Instructions to follow:
All lines after the one containing "Viewport: 1403px width, 707px height.", together with that line itself, should be written out exactly, down to the last line of the entries below.

[Records supplied]

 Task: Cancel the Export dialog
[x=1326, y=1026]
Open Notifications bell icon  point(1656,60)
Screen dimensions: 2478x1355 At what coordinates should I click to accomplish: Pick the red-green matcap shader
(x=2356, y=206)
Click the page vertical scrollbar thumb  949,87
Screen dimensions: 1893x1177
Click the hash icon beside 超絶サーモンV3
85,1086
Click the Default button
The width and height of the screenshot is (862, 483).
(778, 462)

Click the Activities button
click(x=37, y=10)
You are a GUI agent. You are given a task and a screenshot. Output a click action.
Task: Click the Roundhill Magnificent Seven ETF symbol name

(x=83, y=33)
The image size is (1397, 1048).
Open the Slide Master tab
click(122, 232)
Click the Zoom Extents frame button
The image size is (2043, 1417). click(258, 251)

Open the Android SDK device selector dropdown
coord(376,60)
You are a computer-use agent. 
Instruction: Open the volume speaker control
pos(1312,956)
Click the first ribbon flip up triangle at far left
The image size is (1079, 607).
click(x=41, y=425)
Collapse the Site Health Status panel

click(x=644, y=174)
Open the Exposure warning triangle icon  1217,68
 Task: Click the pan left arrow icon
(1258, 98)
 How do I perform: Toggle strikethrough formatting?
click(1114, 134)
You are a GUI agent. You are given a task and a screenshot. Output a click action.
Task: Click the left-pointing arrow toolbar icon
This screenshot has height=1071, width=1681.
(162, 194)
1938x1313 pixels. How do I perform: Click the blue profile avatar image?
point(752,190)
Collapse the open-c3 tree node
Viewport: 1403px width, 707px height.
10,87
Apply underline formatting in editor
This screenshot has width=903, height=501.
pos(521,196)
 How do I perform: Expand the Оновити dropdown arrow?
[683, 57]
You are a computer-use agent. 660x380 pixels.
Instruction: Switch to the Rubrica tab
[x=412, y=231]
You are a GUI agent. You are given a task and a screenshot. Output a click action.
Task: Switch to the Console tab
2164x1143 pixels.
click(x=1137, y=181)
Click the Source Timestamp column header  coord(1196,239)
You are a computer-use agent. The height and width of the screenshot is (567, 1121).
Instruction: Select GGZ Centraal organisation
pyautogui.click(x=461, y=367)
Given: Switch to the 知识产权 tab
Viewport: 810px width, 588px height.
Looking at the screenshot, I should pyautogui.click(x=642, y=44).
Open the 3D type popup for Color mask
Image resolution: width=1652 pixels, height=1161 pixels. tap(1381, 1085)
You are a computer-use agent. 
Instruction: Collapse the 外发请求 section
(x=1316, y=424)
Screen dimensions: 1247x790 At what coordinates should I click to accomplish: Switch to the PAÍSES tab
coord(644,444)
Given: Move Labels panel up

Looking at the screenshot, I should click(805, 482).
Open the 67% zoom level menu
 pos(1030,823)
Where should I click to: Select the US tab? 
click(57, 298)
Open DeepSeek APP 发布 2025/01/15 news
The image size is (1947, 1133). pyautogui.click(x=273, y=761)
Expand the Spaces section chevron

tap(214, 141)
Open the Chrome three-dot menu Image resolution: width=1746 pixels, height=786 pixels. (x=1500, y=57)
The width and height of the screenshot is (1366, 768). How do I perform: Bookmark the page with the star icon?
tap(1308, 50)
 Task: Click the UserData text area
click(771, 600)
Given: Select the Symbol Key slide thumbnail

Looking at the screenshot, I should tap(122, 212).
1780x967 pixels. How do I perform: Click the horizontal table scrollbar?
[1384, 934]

[/Records supplied]

Output of the exercise:
Viewport: 1403px width, 707px height.
10,87
Apply underline formatting in editor
This screenshot has width=903, height=501.
pos(521,196)
 How do I perform: Expand the Оновити dropdown arrow?
[683, 57]
You are a computer-use agent. 660x380 pixels.
Instruction: Switch to the Rubrica tab
[x=412, y=231]
You are a GUI agent. You are given a task and a screenshot. Output a click action.
Task: Switch to the Console tab
2164x1143 pixels.
click(x=1137, y=181)
Click the Source Timestamp column header  coord(1196,239)
You are a computer-use agent. The height and width of the screenshot is (567, 1121).
Instruction: Select GGZ Centraal organisation
pyautogui.click(x=461, y=367)
Given: Switch to the 知识产权 tab
Viewport: 810px width, 588px height.
Looking at the screenshot, I should pyautogui.click(x=642, y=44).
Open the 3D type popup for Color mask
Image resolution: width=1652 pixels, height=1161 pixels. tap(1381, 1085)
You are a computer-use agent. 
Instruction: Collapse the 外发请求 section
(x=1316, y=424)
Screen dimensions: 1247x790 At what coordinates should I click to accomplish: Switch to the PAÍSES tab
coord(644,444)
Given: Move Labels panel up

Looking at the screenshot, I should click(805, 482).
Open the 67% zoom level menu
 pos(1030,823)
Where should I click to: Select the US tab? 
click(57, 298)
Open DeepSeek APP 发布 2025/01/15 news
The image size is (1947, 1133). pyautogui.click(x=273, y=761)
Expand the Spaces section chevron

tap(214, 141)
Open the Chrome three-dot menu Image resolution: width=1746 pixels, height=786 pixels. (x=1500, y=57)
The width and height of the screenshot is (1366, 768). How do I perform: Bookmark the page with the star icon?
tap(1308, 50)
 Task: Click the UserData text area
click(771, 600)
Given: Select the Symbol Key slide thumbnail

Looking at the screenshot, I should tap(122, 212).
1780x967 pixels. How do I perform: Click the horizontal table scrollbar?
[1384, 934]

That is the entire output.